Brief: Turn every one of the records below into a JSON list of strings, with one string per line and no blank lines. Drop the pictures from the output.

Pointing data for screenshots
****************

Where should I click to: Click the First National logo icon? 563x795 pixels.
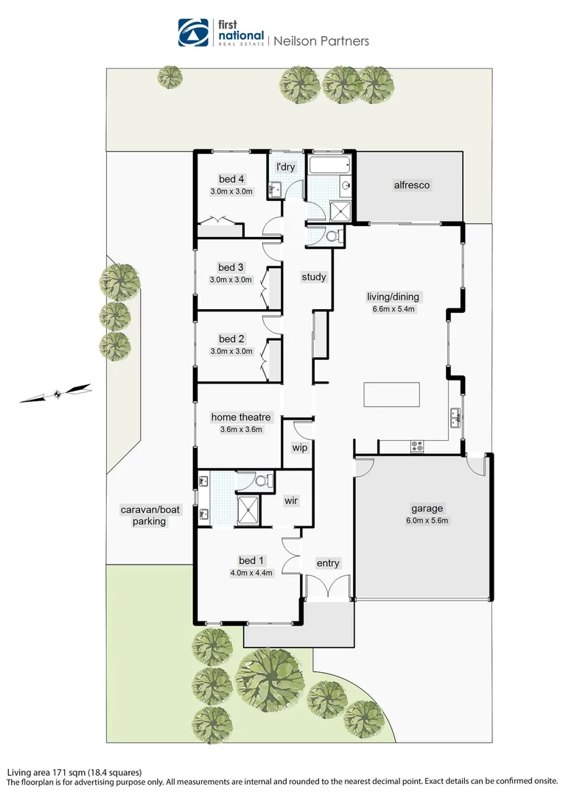[193, 32]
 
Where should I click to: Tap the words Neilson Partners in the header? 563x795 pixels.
[321, 41]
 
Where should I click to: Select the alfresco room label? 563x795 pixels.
[412, 185]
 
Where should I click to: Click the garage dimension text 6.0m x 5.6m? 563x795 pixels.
[427, 520]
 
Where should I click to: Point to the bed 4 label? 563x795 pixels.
[231, 179]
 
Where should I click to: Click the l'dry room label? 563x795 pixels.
[285, 167]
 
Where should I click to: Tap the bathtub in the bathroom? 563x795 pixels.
[330, 165]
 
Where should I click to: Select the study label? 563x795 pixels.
[314, 277]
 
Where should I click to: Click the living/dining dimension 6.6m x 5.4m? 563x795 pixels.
[394, 308]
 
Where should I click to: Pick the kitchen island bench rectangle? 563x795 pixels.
[391, 395]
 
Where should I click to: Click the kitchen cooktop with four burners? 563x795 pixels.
[417, 446]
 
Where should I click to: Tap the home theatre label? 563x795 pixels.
[241, 417]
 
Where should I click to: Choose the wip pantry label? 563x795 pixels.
[299, 448]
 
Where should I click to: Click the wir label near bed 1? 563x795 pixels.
[291, 501]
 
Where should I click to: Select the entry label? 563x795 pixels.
[328, 563]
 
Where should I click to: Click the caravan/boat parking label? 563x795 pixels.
[150, 515]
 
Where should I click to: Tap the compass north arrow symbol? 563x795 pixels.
[55, 393]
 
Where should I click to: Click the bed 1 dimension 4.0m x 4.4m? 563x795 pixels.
[251, 573]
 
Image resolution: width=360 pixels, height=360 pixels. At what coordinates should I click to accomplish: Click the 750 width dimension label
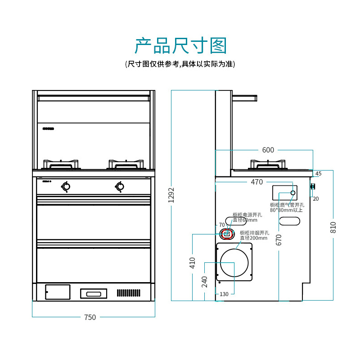click(x=90, y=317)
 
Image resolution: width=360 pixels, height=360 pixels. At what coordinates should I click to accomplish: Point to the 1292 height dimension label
click(x=171, y=195)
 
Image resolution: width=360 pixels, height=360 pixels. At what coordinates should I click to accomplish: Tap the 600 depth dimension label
click(x=268, y=150)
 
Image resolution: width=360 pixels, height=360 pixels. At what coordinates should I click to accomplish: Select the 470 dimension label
click(x=256, y=182)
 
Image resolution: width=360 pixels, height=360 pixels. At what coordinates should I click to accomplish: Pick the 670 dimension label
click(x=279, y=239)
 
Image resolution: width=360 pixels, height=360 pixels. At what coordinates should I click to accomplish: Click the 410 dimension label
click(x=192, y=262)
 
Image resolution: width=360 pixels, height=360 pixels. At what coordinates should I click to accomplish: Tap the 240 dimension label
click(x=204, y=281)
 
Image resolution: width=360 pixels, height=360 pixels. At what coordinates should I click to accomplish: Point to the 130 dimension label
click(x=224, y=294)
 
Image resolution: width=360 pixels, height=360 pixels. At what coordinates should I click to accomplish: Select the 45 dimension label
click(x=318, y=174)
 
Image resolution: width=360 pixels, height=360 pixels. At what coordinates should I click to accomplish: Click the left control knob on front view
click(x=66, y=186)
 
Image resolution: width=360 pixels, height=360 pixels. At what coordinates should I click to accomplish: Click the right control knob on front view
click(x=120, y=186)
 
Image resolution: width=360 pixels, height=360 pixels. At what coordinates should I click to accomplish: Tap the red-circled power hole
click(x=227, y=233)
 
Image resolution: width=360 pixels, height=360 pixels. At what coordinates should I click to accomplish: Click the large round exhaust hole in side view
click(x=234, y=262)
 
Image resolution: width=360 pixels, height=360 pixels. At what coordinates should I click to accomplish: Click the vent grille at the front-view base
click(x=129, y=293)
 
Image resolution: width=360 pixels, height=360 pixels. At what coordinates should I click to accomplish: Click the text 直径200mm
click(x=254, y=238)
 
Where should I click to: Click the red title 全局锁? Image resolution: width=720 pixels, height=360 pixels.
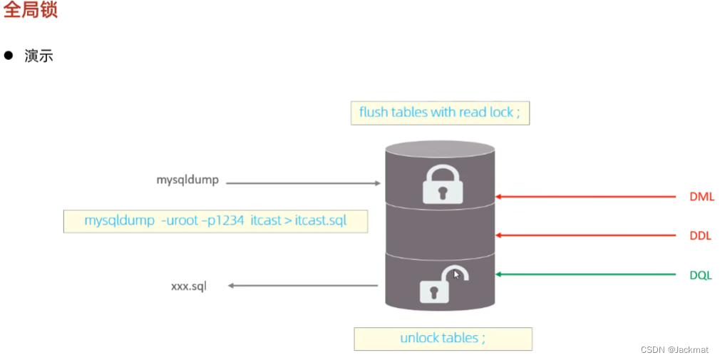click(x=30, y=11)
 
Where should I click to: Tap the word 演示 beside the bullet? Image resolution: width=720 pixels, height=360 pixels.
click(x=39, y=56)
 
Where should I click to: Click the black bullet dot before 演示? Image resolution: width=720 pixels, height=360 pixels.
click(x=9, y=56)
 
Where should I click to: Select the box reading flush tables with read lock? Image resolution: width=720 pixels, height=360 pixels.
click(x=439, y=113)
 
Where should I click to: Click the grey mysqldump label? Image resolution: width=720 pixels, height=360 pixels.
click(x=187, y=180)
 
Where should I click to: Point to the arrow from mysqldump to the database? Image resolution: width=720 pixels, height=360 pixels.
click(x=304, y=183)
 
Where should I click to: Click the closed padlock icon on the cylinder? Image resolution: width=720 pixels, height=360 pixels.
click(x=442, y=184)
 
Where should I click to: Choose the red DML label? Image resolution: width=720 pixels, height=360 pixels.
click(x=701, y=197)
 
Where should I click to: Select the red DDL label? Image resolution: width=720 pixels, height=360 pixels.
click(x=701, y=236)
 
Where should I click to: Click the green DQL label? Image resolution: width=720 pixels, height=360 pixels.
click(x=701, y=275)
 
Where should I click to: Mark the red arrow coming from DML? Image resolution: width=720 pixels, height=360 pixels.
click(x=585, y=196)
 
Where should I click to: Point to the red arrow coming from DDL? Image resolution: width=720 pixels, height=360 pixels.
click(x=585, y=235)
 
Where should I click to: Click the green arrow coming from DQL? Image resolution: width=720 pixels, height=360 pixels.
click(x=585, y=274)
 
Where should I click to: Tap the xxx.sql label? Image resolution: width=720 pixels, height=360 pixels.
click(x=189, y=286)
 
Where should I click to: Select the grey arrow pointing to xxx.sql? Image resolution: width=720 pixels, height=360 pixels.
click(x=303, y=286)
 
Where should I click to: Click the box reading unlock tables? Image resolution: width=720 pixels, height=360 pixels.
click(x=442, y=338)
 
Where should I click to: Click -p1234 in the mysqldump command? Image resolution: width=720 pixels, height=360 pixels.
click(x=222, y=220)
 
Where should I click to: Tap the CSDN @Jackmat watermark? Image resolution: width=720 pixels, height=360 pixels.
click(x=674, y=349)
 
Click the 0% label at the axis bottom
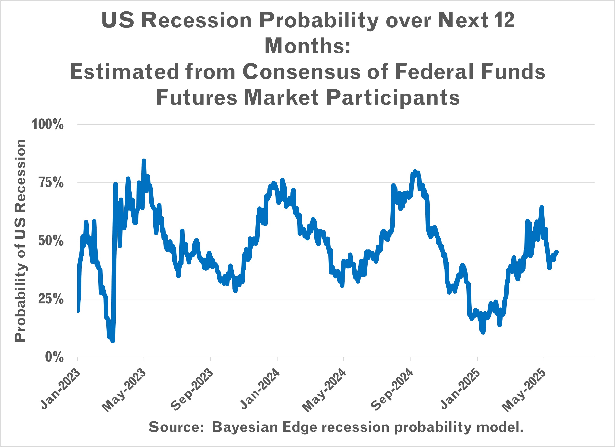tap(54, 357)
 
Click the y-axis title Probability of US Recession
tap(20, 241)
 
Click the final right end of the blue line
tap(557, 252)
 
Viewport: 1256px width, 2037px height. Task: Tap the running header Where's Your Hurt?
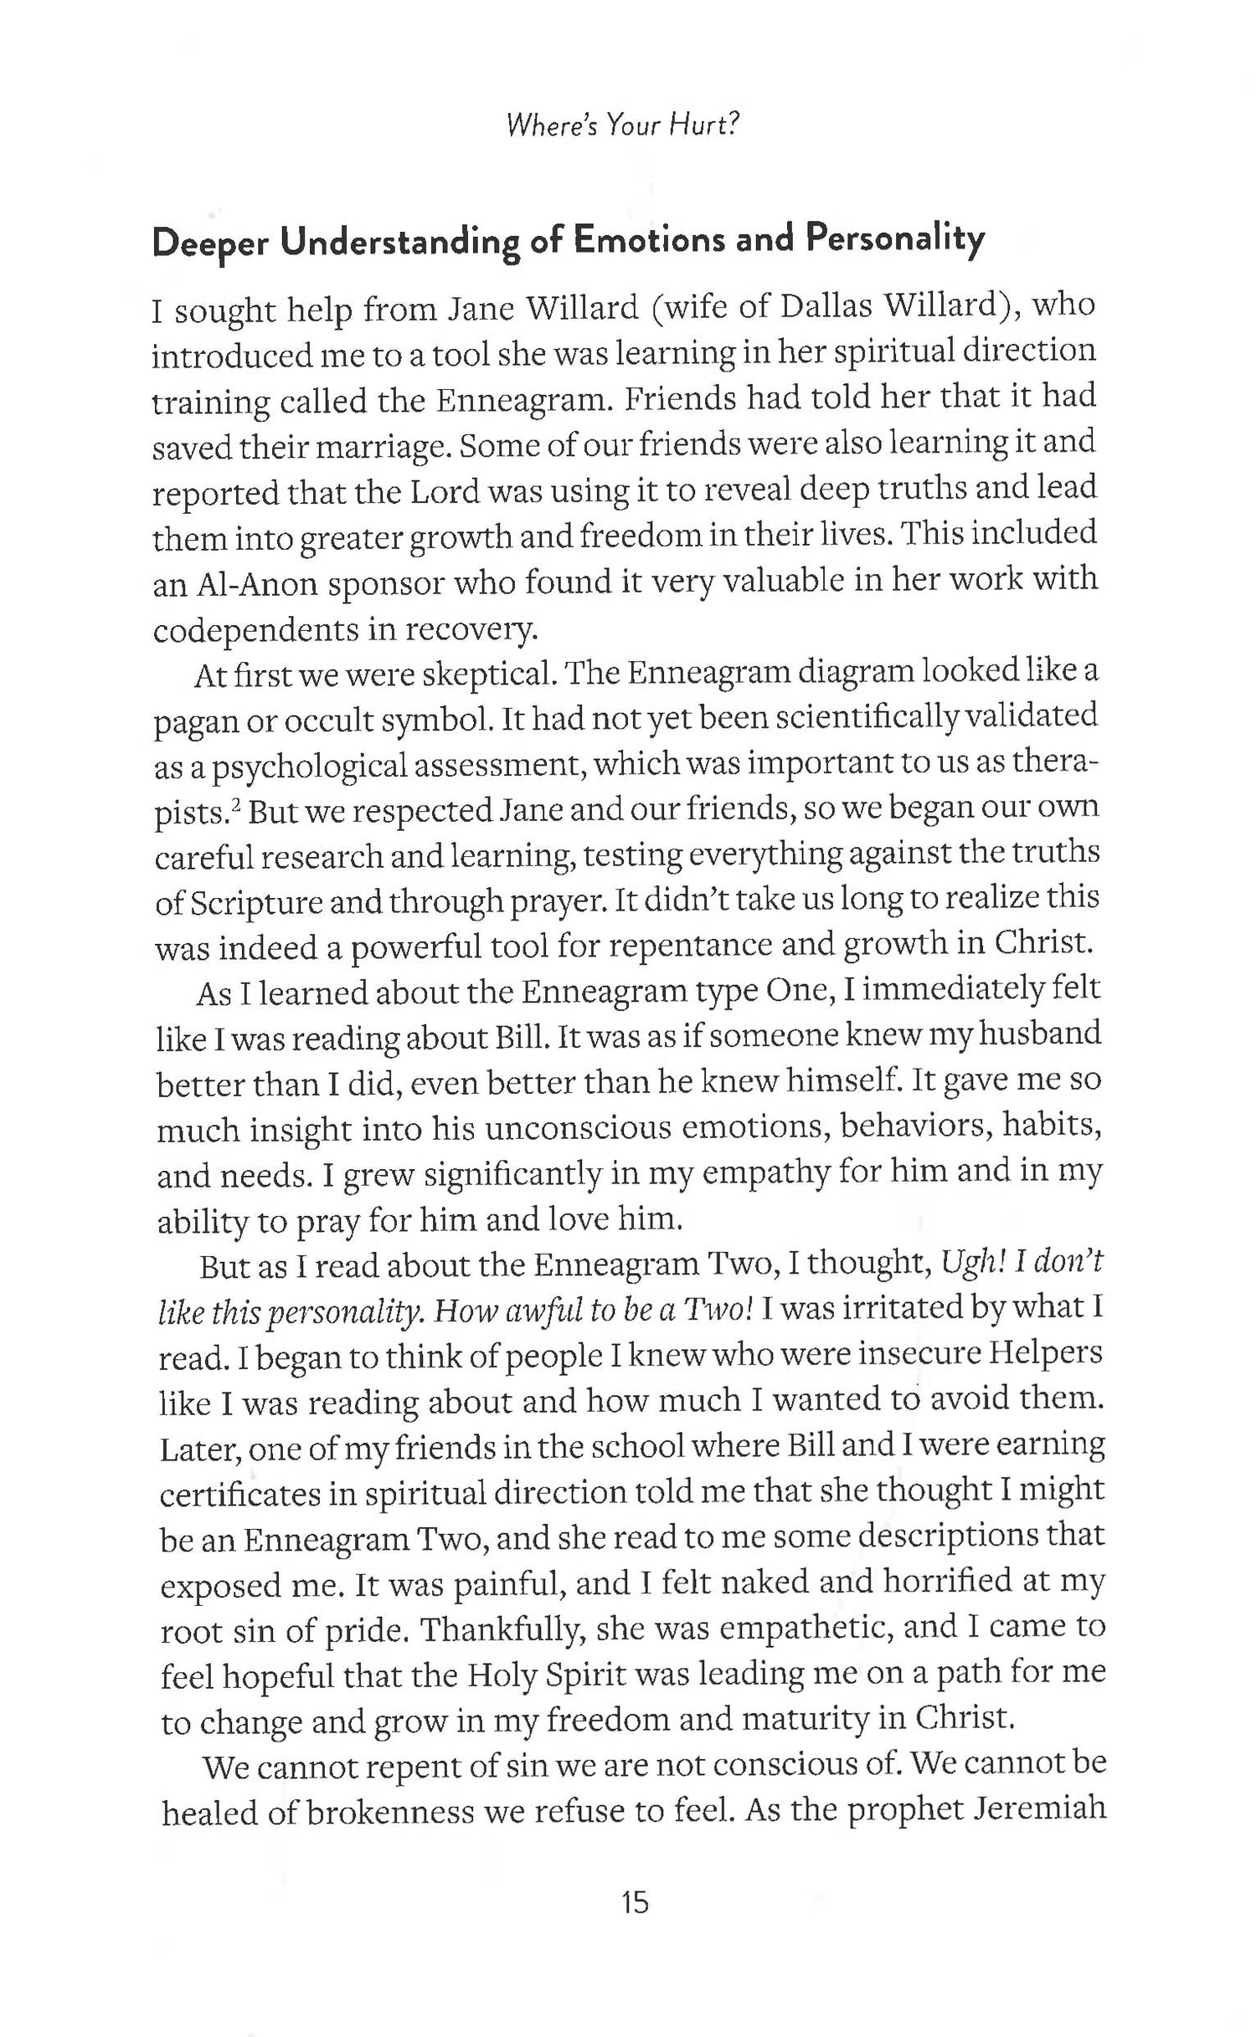[624, 126]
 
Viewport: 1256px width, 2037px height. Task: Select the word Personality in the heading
[895, 240]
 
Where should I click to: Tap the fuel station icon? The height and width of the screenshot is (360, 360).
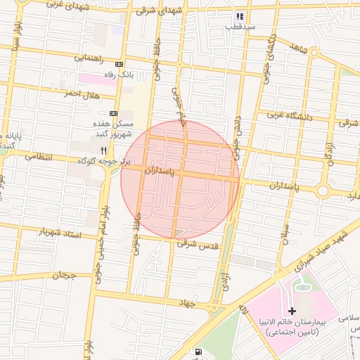198,352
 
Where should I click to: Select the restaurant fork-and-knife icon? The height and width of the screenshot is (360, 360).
104,150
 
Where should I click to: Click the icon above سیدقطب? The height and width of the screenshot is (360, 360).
240,15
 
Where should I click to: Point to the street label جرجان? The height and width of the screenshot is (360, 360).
62,274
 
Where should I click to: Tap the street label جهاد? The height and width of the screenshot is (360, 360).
186,302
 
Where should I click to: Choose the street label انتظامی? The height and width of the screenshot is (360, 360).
39,156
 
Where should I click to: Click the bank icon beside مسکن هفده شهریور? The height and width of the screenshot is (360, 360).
113,112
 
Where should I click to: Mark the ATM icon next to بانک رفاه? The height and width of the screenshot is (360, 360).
119,63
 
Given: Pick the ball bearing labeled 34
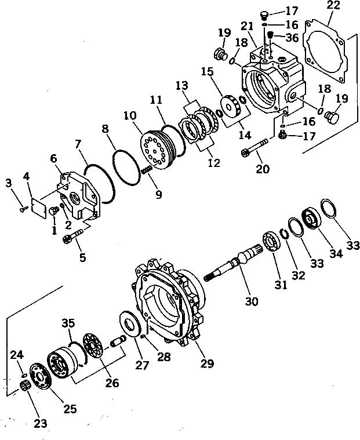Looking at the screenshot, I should (x=310, y=221).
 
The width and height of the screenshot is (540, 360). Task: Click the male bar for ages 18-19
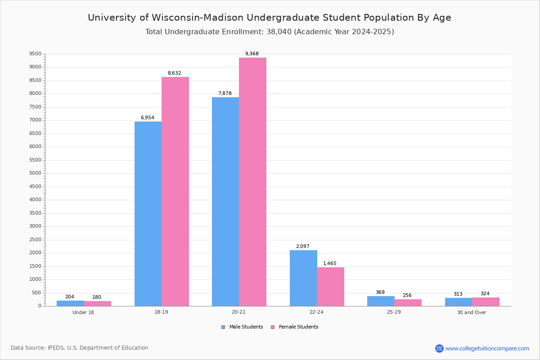[x=148, y=214]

****************

Correct answer:
[
  "Where should I click to: Click the First National logo icon? 563x795 pixels.",
  "[193, 32]",
  "Where should I click to: Tap the words Neilson Partners in the header? 563x795 pixels.",
  "[321, 41]",
  "Where should I click to: Select the alfresco room label? 563x795 pixels.",
  "[412, 185]",
  "Where should I click to: Click the garage dimension text 6.0m x 5.6m? 563x795 pixels.",
  "[427, 520]",
  "Where should I click to: Point to the bed 4 label? 563x795 pixels.",
  "[231, 179]",
  "Where should I click to: Click the l'dry room label? 563x795 pixels.",
  "[285, 167]",
  "Where should I click to: Tap the bathtub in the bathroom? 563x795 pixels.",
  "[330, 165]",
  "Where should I click to: Select the study label? 563x795 pixels.",
  "[314, 277]",
  "Where should I click to: Click the living/dining dimension 6.6m x 5.4m? 563x795 pixels.",
  "[394, 308]",
  "Where should I click to: Pick the kitchen island bench rectangle? 563x795 pixels.",
  "[391, 395]",
  "Where should I click to: Click the kitchen cooktop with four burners? 563x795 pixels.",
  "[417, 446]",
  "Where should I click to: Tap the home theatre label? 563x795 pixels.",
  "[241, 417]",
  "Where should I click to: Choose the wip pantry label? 563x795 pixels.",
  "[299, 448]",
  "Where should I click to: Click the wir label near bed 1? 563x795 pixels.",
  "[291, 501]",
  "Where should I click to: Select the entry label? 563x795 pixels.",
  "[328, 563]",
  "Where should I click to: Click the caravan/boat parking label? 563x795 pixels.",
  "[150, 515]",
  "Where should I click to: Tap the compass north arrow symbol? 563x795 pixels.",
  "[55, 393]",
  "Where should I click to: Click the bed 1 dimension 4.0m x 4.4m? 563x795 pixels.",
  "[251, 573]",
  "Image resolution: width=360 pixels, height=360 pixels. At what coordinates should I click to accomplish: Click the 750 width dimension label",
  "click(x=90, y=317)",
  "Image resolution: width=360 pixels, height=360 pixels. At what coordinates should I click to accomplish: Point to the 1292 height dimension label",
  "click(x=171, y=195)",
  "Image resolution: width=360 pixels, height=360 pixels. At what coordinates should I click to accomplish: Tap the 600 depth dimension label",
  "click(x=268, y=150)",
  "Image resolution: width=360 pixels, height=360 pixels. At what coordinates should I click to accomplish: Select the 470 dimension label",
  "click(x=256, y=182)",
  "Image resolution: width=360 pixels, height=360 pixels. At what coordinates should I click to accomplish: Pick the 670 dimension label",
  "click(x=279, y=239)",
  "Image resolution: width=360 pixels, height=360 pixels. At what coordinates should I click to accomplish: Click the 410 dimension label",
  "click(x=192, y=262)",
  "Image resolution: width=360 pixels, height=360 pixels. At what coordinates should I click to accomplish: Tap the 240 dimension label",
  "click(x=204, y=281)",
  "Image resolution: width=360 pixels, height=360 pixels. At what coordinates should I click to accomplish: Point to the 130 dimension label",
  "click(x=224, y=294)",
  "Image resolution: width=360 pixels, height=360 pixels. At what coordinates should I click to accomplish: Select the 45 dimension label",
  "click(x=318, y=174)",
  "Image resolution: width=360 pixels, height=360 pixels. At what coordinates should I click to accomplish: Click the left control knob on front view",
  "click(x=66, y=186)",
  "Image resolution: width=360 pixels, height=360 pixels. At what coordinates should I click to accomplish: Click the right control knob on front view",
  "click(x=120, y=186)",
  "Image resolution: width=360 pixels, height=360 pixels. At what coordinates should I click to accomplish: Tap the red-circled power hole",
  "click(x=227, y=233)",
  "Image resolution: width=360 pixels, height=360 pixels. At what coordinates should I click to accomplish: Click the large round exhaust hole in side view",
  "click(x=234, y=262)",
  "Image resolution: width=360 pixels, height=360 pixels. At what coordinates should I click to accomplish: Click the vent grille at the front-view base",
  "click(x=129, y=293)",
  "Image resolution: width=360 pixels, height=360 pixels. At what coordinates should I click to accomplish: Click the text 直径200mm",
  "click(x=254, y=238)",
  "Where should I click to: Click the red title 全局锁? Image resolution: width=720 pixels, height=360 pixels.",
  "click(x=30, y=11)",
  "Where should I click to: Tap the word 演示 beside the bullet? Image resolution: width=720 pixels, height=360 pixels.",
  "click(x=39, y=56)",
  "Where should I click to: Click the black bullet dot before 演示? Image resolution: width=720 pixels, height=360 pixels.",
  "click(x=9, y=56)",
  "Where should I click to: Select the box reading flush tables with read lock? Image resolution: width=720 pixels, height=360 pixels.",
  "click(x=439, y=113)",
  "Where should I click to: Click the grey mysqldump label? Image resolution: width=720 pixels, height=360 pixels.",
  "click(x=187, y=180)",
  "Where should I click to: Point to the arrow from mysqldump to the database? Image resolution: width=720 pixels, height=360 pixels.",
  "click(x=304, y=183)",
  "Where should I click to: Click the closed padlock icon on the cylinder? Image resolution: width=720 pixels, height=360 pixels.",
  "click(x=442, y=184)",
  "Where should I click to: Choose the red DML label? Image resolution: width=720 pixels, height=360 pixels.",
  "click(x=701, y=197)",
  "Where should I click to: Select the red DDL label? Image resolution: width=720 pixels, height=360 pixels.",
  "click(x=701, y=236)",
  "Where should I click to: Click the green DQL label? Image resolution: width=720 pixels, height=360 pixels.",
  "click(x=701, y=275)",
  "Where should I click to: Mark the red arrow coming from DML? Image resolution: width=720 pixels, height=360 pixels.",
  "click(x=585, y=196)",
  "Where should I click to: Point to the red arrow coming from DDL? Image resolution: width=720 pixels, height=360 pixels.",
  "click(x=585, y=235)",
  "Where should I click to: Click the green arrow coming from DQL? Image resolution: width=720 pixels, height=360 pixels.",
  "click(x=585, y=274)",
  "Where should I click to: Tap the xxx.sql label? Image resolution: width=720 pixels, height=360 pixels.",
  "click(x=189, y=286)",
  "Where should I click to: Select the grey arrow pointing to xxx.sql? Image resolution: width=720 pixels, height=360 pixels.",
  "click(x=303, y=286)",
  "Where should I click to: Click the box reading unlock tables? Image resolution: width=720 pixels, height=360 pixels.",
  "click(x=442, y=338)",
  "Where should I click to: Click -p1234 in the mysqldump command? Image resolution: width=720 pixels, height=360 pixels.",
  "click(x=222, y=220)",
  "Where should I click to: Tap the CSDN @Jackmat watermark? Image resolution: width=720 pixels, height=360 pixels.",
  "click(x=674, y=349)",
  "Click the 0% label at the axis bottom",
  "tap(54, 357)",
  "Click the y-axis title Probability of US Recession",
  "tap(20, 241)",
  "Click the final right end of the blue line",
  "tap(557, 252)",
  "Viewport: 1256px width, 2037px height. Task: Tap the running header Where's Your Hurt?",
  "[624, 126]",
  "Viewport: 1256px width, 2037px height. Task: Select the word Personality in the heading",
  "[895, 240]",
  "Where should I click to: Tap the fuel station icon? The height and width of the screenshot is (360, 360).",
  "198,352",
  "Where should I click to: Select the restaurant fork-and-knife icon? The height and width of the screenshot is (360, 360).",
  "104,150",
  "Where should I click to: Click the icon above سیدقطب? The height and width of the screenshot is (360, 360).",
  "240,15",
  "Where should I click to: Point to the street label جرجان? The height and width of the screenshot is (360, 360).",
  "62,274",
  "Where should I click to: Tap the street label جهاد? The height and width of the screenshot is (360, 360).",
  "186,302",
  "Where should I click to: Choose the street label انتظامی? The height and width of the screenshot is (360, 360).",
  "39,156",
  "Where should I click to: Click the bank icon beside مسکن هفده شهریور? The height and width of the screenshot is (360, 360).",
  "113,112",
  "Where should I click to: Mark the ATM icon next to بانک رفاه? The height and width of the screenshot is (360, 360).",
  "119,63",
  "Given: Pick the ball bearing labeled 34",
  "Looking at the screenshot, I should (x=310, y=221).",
  "The width and height of the screenshot is (540, 360). Task: Click the male bar for ages 18-19",
  "[x=148, y=214]"
]